• [PASSAGE GIVEN]
-------

Investors hoping to produce income from their investments are in a tough spot. With interest rates at historic lows, traditional fixed income securities aren't providing very high yields. For example, the yield on the 10-Year U.S. Treasury Bond, a benchmark for bonds, is just 2.3%, meaning bonds in general don't yield very much right now. As a result, many investors are turning to stocks to provide income, which is a good alternative. But even there, it's still difficult. That's because the stock market has roared back to an all-time high, and since stock prices and yields move in opposite directions, dividend yields are suppressed right now too.
These factors make it difficult for investors to find satisfactory yields. But there are still great dividend stocks out there that represent strong businesses with high dividend yields. For retirees looking to generate income, Procter & Gamble (NYSE:PG) is a great dividend stock to buy.

-------

• [SOURCE EXCERPT]
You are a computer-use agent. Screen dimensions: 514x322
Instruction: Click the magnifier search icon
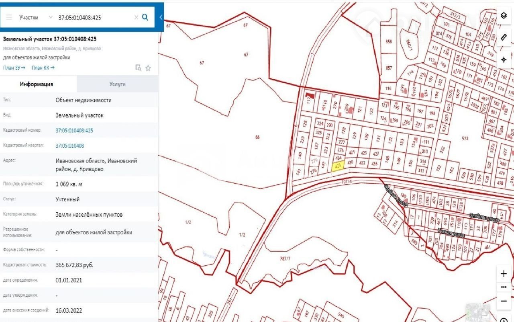(x=145, y=17)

-------

• [PROBLEMS TO SOLVE]
a) Reproduce the dividend investing passage word for word, everything from "These factors make" down to "stock to buy.".
b) Answer these about the dividend investing passage:
(i) What is the yield on the 10-Year U.S. Treasury Bond?
(ii) What level has the stock market returned to?
(iii) Which company is called a great dividend stock for retirees to buy?
The data above isn't needed for any of this.

• [THE SOLUTIONS]
a)
These factors make it difficult for investors to find satisfactory yields. But there are still great dividend stocks out there that represent strong businesses with high dividend yields. For retirees looking to generate income, Procter & Gamble (NYSE:PG) is a great dividend stock to buy.

b)
(i) 2.3%
(ii) An all-time high
(iii) Procter & Gamble (NYSE:PG)